Todo se ha vuelto fácil para la Iglesia, demasiado fácil. Muchos años antes de que se firmara el Concordato de 1953, España vivía ya en pleno sistema concordatorio. Una norma convenida entre ambas potestades, civil y eclesiástica —llámesele Concordato, modus vivendi o como sea—, siempre será necesaria. Pero lo que caracteriza el sistema concordatorio, y que en España se dio con la mayor intensidad precisamente en los años que precedieron al Concordato, es una especie de sociedad de seguros mutuos entre Iglesia y Estado en virtud de la cual aquélla respalda moralmente a éste, y éste pone todo el aparato público al servicio de la institución eclesial y de sus actividades pastorales.

Mucho más que las subvenciones económicas, lo que importa es que a Iglesia tiene vara alta en las modas, espectáculos, enseñanza, prensa y radio y en el aire que se respira. Hay capellanes en todos los establecimientos docentes, sindicatos oficiales, cuarteles y cárceles. En Cuaresma no se baila, y el Jueves y Viernes Santos no se circula; casi no se habla. En cambio, si se celebra una Gran Misión los altavoces instalados en las calles las convierten en forzadas salas de conferencias. Un sacerdote que lleva solemnemente el viático a un enfermo puede increpar, con el Santísimo en las manos, a un transeúnte que no oyó —o no quiso oír— la campanilla del acólito y obligarle a ponerse de rodillas como todo el mundo (el autor, que lo presenció, podría citar el lugar donde ocurrió y el nombre del sacerdote); no importa que aquel ciudadano adore por fuera y blasfeme por dentro; lo que importa es reparar lo sucedido en tiempos de la República laica, cuando el culto tuvo que refugiarse estrictamente dentro de los templos, hasta que éstos ardieron.

A Rafael García Serrano le fue concedido el Premio Nacional de Literatura «José Antonio Primo de Rivera» en 1943 por su novela La fiel infantería, pero la obra fue retirada de las librerías porque la censura del cardenal Pla i Deniel la juzgó inmoral. García Serrano dice que al cardenal Pla i Deniel se le puede perdonar todo por su patriótica actitud durante la Cruzada, pero que esto no quita que aquello fue una sacristanada. Seguramente tiene razón, pero uno apostillaría que fue también una alcaldada darle el premio nacional de literatura a La fiel infantería prefiriéndola nada menos que a La familia de Pascual Duarte, de Camilo José Cela. Entre alcaldadas y sacristanadas andaba el juego entonces.

Entre bastidores, sin embargo, saltaban chispas. Al cardenal Gomà empezaban a abrírsele los ojos.
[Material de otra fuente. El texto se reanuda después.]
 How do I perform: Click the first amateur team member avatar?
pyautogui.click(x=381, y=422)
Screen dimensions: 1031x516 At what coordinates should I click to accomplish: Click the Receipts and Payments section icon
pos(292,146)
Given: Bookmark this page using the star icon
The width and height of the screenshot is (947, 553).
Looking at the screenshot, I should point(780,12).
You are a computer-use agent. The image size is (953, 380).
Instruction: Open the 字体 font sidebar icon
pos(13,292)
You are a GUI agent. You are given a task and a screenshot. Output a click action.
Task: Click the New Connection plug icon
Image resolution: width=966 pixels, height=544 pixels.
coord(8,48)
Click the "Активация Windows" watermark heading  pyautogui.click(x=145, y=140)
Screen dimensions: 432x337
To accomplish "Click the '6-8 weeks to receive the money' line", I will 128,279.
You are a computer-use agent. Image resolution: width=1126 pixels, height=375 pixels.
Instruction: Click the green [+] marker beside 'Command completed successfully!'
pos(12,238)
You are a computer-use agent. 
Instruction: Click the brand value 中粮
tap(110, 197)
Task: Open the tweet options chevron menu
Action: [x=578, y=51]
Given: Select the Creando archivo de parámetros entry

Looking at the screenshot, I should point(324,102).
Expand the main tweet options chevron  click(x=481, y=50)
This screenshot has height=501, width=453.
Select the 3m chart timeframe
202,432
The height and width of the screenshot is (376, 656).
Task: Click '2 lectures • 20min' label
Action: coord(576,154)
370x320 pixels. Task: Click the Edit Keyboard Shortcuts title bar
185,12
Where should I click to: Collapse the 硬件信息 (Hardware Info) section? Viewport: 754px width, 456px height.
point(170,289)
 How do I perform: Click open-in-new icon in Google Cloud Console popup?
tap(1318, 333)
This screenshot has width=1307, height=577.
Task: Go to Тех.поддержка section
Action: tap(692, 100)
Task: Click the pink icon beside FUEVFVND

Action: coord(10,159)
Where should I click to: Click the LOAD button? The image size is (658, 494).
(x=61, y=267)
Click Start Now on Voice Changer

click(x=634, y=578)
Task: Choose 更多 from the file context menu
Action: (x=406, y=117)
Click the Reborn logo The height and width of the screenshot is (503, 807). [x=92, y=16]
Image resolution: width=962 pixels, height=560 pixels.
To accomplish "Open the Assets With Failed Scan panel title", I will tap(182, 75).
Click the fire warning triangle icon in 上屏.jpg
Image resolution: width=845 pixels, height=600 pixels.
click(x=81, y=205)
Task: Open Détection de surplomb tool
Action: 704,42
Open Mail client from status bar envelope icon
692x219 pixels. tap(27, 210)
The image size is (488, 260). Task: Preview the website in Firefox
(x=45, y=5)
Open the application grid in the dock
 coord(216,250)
Ya en diciembre de 1938 había escrito a Vidal i Barraquer: «Siento no poder ser explícito por escrito, pero sí que puedo decir que las cosas se han flexionado bastante desde los comienzos en sentido menos halagüeño».

En octubre del 39 tuvo que oponerse al criterio del ministro de la Gobernación, Serrano Suñer, preocupado por la predicación en vasco y catalán, así como a la disolución de las Federaciones de Estudiantes Católicos. Pero lo que más dolió a Gomà es que el Gobierno le prohibiera —a él!— una carta pastoral, titulada Lecciones de la guerra y deberes de la paz, firmada el 8 de agosto de 1939. Un telegrama circular de la Jefatura de Prensa comunicó a primeros de octubre a toda España: «Queda rigurosa y totalmente prohibida la publicación de la pastoral hecha pública por el cardenal Gomà últimamente». Protestó por carta al ministro de la Gobernación, y también por medio de un artículo apologético, que él redactó personalmente, aparecido en el Boletín del Arzobispado del 15 de octubre. En una memoria que el nuncio Cicognani le había pedido, el sacerdote Luís Carreras escribía, el 5 de diciembre de 1941:

«En la serenidad de la paz, el cardenal Gomà (q. s. g. h.) no se recataba de juzgar su propia obra —la pastoral colectiva— en términos muy distintos del clima ardiente en que se produjo. En los meses anteriores a su muerte, su juicio definitivo acerca de aquélla le llevó incluso a ir más allá de las justas observaciones que en debida sazón le fueron propuestas con la discreta y noble previsión de los rumbos y acontecimientos que amargaron su espíritu, ferviente por la independencia de la Iglesia. Por este camino llegó a una íntima revisión de los hechos pasados, y no dejó de sentirse coincidente con el criterio romano acerca de España, que en el fragor de la lucha nacional no acertara tal vez a justipreciar. Interesante apostilla con que valorizar la serena ecuanimidad y rica experiencia pastoral del cardenal Vidal i Barraquer».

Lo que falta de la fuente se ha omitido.